Does that all sound really complicated and exhausting to you? Cause it does to me!
Maybe I need to just stop giving myself such a hard time about this… like maybe this stuff just naturally comes and goes. It ebbs and it flows. You do one crazy passion project for yourself, and then you suffer doing gigs paying down the debt, until your mojo comes back. Eventually you get a break to just rest, relax and recover, and then after you do all that, the next project comes along, and you’re ready to jump on it full throttle again.
If it took me 5 years to birth that first movie baby, maybe it’s totally normal that it’s taken me another 5 to be ready to get pregnant again with another project. I am pretty serious about my mothering of the projects I really believe in. So, perhaps this is just the healthy life-cycle of things.
And so too, at this period of my 2020 pandemic year cycle, I’ve come to the part where I’m ready to get back to work again.
Perhaps it’s the time of year, it’s going back to school, back to work, back to shorter days. It’s colder outside, so I’m not as upset by the idea of being inside, being productive, and missing out on the nice weather, which is gone. The garden is coming into autumn, it rains more often, and I don’t have to be out there watering it every day in order to keep things green, because nature is taking care of itself.

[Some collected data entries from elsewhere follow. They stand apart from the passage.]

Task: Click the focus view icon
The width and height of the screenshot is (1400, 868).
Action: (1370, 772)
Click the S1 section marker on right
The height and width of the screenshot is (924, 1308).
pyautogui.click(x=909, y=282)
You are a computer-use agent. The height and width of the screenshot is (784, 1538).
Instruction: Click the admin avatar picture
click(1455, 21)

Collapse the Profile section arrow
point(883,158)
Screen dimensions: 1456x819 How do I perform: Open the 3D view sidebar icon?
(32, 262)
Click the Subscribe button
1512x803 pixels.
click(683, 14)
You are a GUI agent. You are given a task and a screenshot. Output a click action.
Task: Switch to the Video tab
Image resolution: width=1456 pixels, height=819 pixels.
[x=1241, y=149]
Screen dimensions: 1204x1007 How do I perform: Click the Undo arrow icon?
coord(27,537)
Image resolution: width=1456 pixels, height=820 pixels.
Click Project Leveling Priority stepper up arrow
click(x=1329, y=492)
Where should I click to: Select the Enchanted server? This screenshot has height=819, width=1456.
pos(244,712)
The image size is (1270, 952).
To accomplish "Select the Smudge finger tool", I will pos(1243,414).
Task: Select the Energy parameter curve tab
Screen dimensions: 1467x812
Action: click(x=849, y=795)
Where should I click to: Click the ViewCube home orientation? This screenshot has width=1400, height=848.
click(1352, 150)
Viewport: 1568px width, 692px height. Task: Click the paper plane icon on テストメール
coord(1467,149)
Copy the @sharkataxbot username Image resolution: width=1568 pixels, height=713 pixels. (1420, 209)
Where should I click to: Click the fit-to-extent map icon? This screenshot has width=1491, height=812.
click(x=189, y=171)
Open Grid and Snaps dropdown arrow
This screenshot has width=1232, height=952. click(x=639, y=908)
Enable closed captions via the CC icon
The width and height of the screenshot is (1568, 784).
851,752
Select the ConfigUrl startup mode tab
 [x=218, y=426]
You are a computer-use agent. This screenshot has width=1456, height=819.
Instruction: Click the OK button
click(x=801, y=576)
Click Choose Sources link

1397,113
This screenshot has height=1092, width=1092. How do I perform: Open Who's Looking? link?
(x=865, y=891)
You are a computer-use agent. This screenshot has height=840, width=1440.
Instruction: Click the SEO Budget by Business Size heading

Something is in the air this week! And, after a wonderful Labour Day long weekend of partying, drinking and fun with friends and family, I’m ready to get back to work this week. I’ve been getting up a little earlier every day, going to bed earlier, drinking a little less in the evenings, and checking things off my TO DO list each day.
Bam bam bam. Done.
It feels good! It feels empowering! It feels like fall, and I’m ready to get back to work. The summer fun is over, and now it’s time to get responsible for my life. And it doesn’t feel like I have to drag myself out of bed, so much as I want to, I’m happy to, committed to, and empowered to do a bunch of things each day. And I’m proud of myself every time I get to check something off my list.
Is anyone else suddenly feeling more motivated and productive this week?